According to Pils, a majority of the newspaper’s annual profit comes from print advertising. Campanella and Pils said The Battalion has simultaneously published online since 1997.
”We have a huge following online, on Twitter, on Facebook,” Campanella said. “We get our content online, and we still publish online the day that we publish print. Every story that is in the print goes online. So it’s not like our audiences are ever missing out.”
Campanella, who met with Banks on Friday, said she was told that shifting the publication online does not mean the university is trying to control content or that the decision was made because of any specific article or coverage.
“Everything sounds so confusing that it’s a little fishy,” Campanella said. “It just doesn’t make any sense. … There seems like a wider issue that they’re not telling us. I asked her who made this decision with her, and she just kept saying ‘university leadership.’”
When Banks took the helm last spring, she commissioned a consulting company to review the university’s organizational structure and make recommendations. The report included some major changes, including merging the college of liberal arts with the college of sciences and college of geosciences.

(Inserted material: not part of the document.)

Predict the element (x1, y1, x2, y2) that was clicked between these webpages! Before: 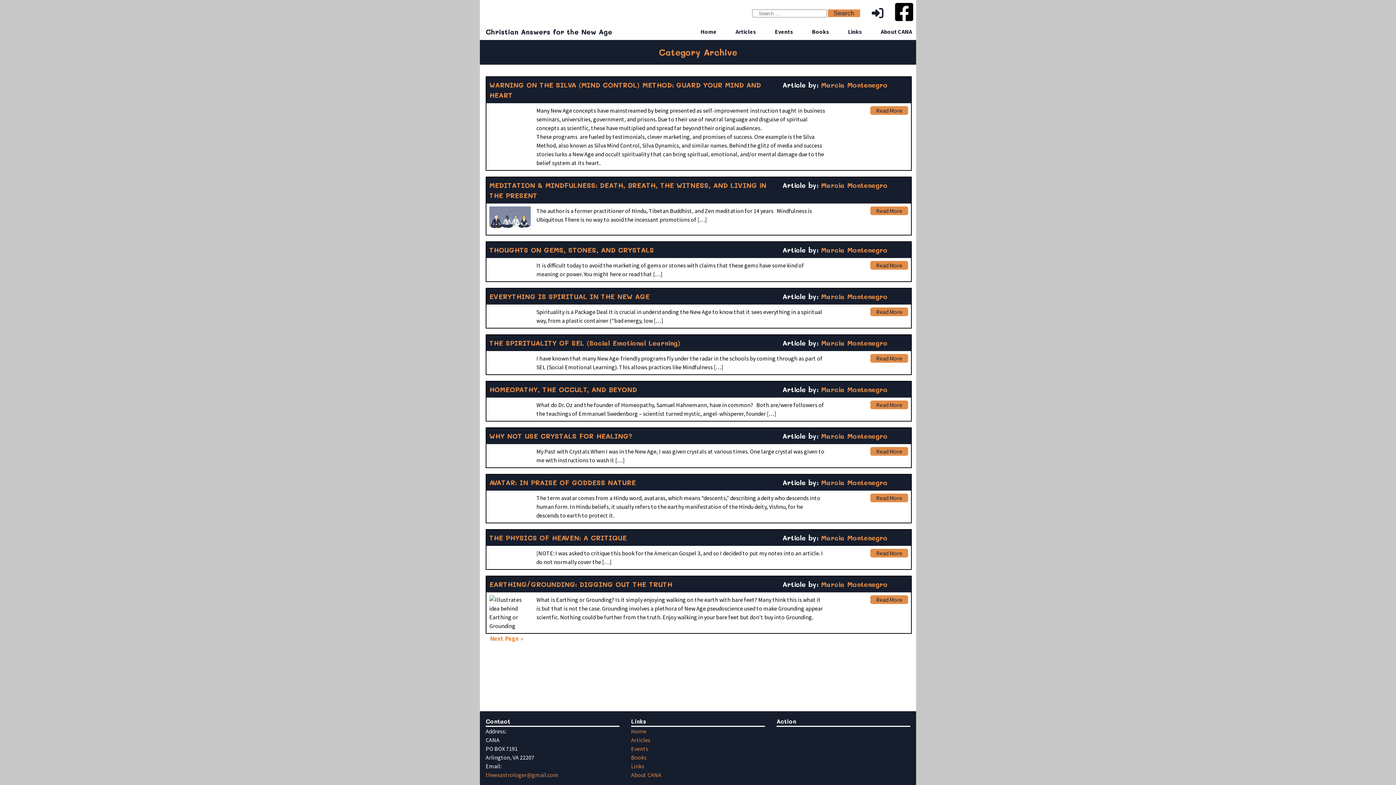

It also suggested moving political science students and international studies students into the Bush School of Government and Public Service.
It also suggested that Texas A&M create a new journalism department.

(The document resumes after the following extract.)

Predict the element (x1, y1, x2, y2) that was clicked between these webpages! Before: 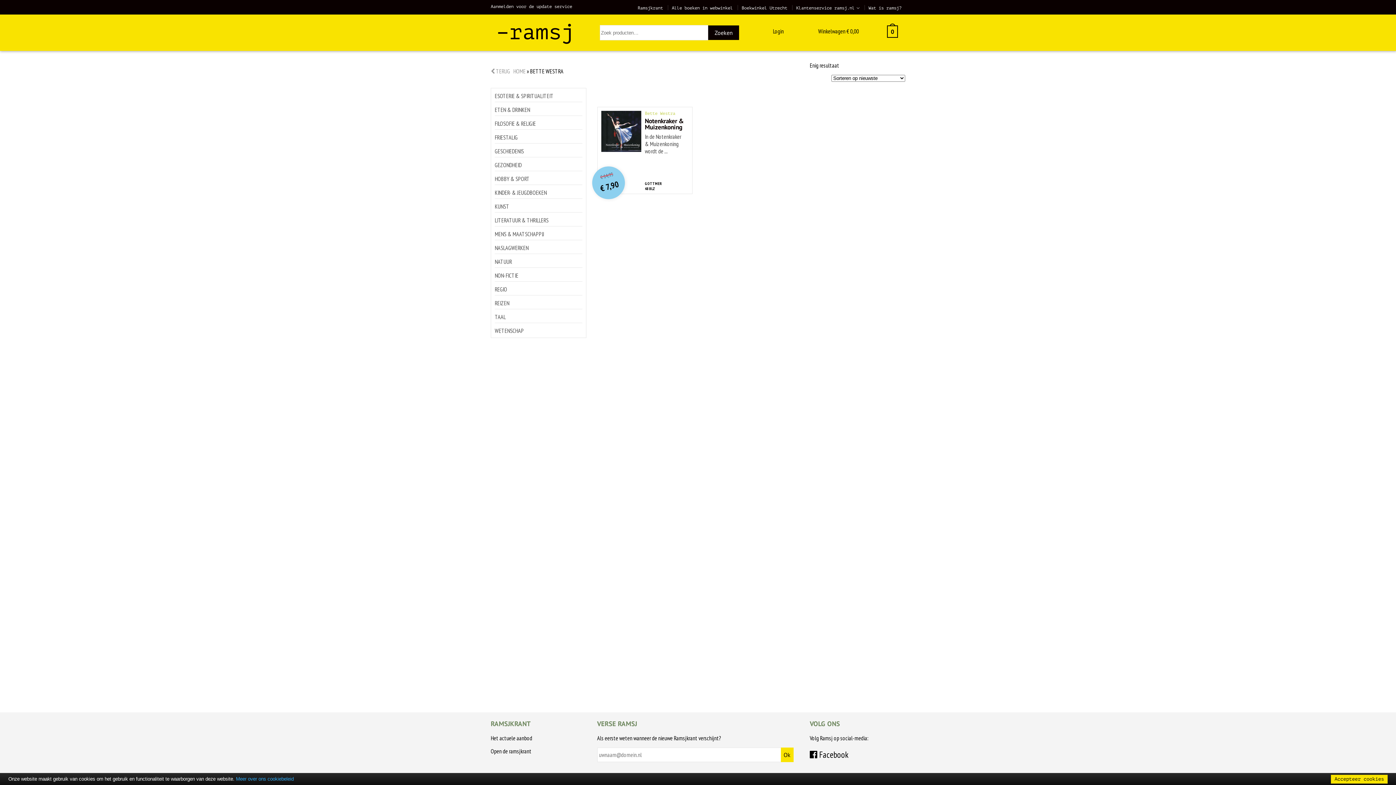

A working group established to determine what a journalism department might look like met for the first time Wednesday, but at least one person in attendance said there was no discussion about the newspaper’s future.
“We were all blindsided,” said Angelique Gammon, a journalism instructor at the university. “No one seemed to know that this was going to come. There was the problem that we knew of. We were all shocked.”
Gammon said she was reassured that Banks will allow the paper to continue printing through the end of the semester, but she said questions remain about the paper’s independence now and in the future.
Disclosure: Texas A&M University has been a financial supporter of The Texas Tribune, a nonprofit, nonpartisan news organization that is funded in part by donations from members, foundations and corporate sponsors. Financial supporters play no role in the Tribune’s journalism. Find a complete list of them here.
Matthew Watkins, the Tribune’s managing editor for news and politics, is an A&M graduate, a Battalion veteran and a member of a working group tasked with establishing a journalism program at the university. He has recused himself from the Tribune’s coverage of journalism at A&M.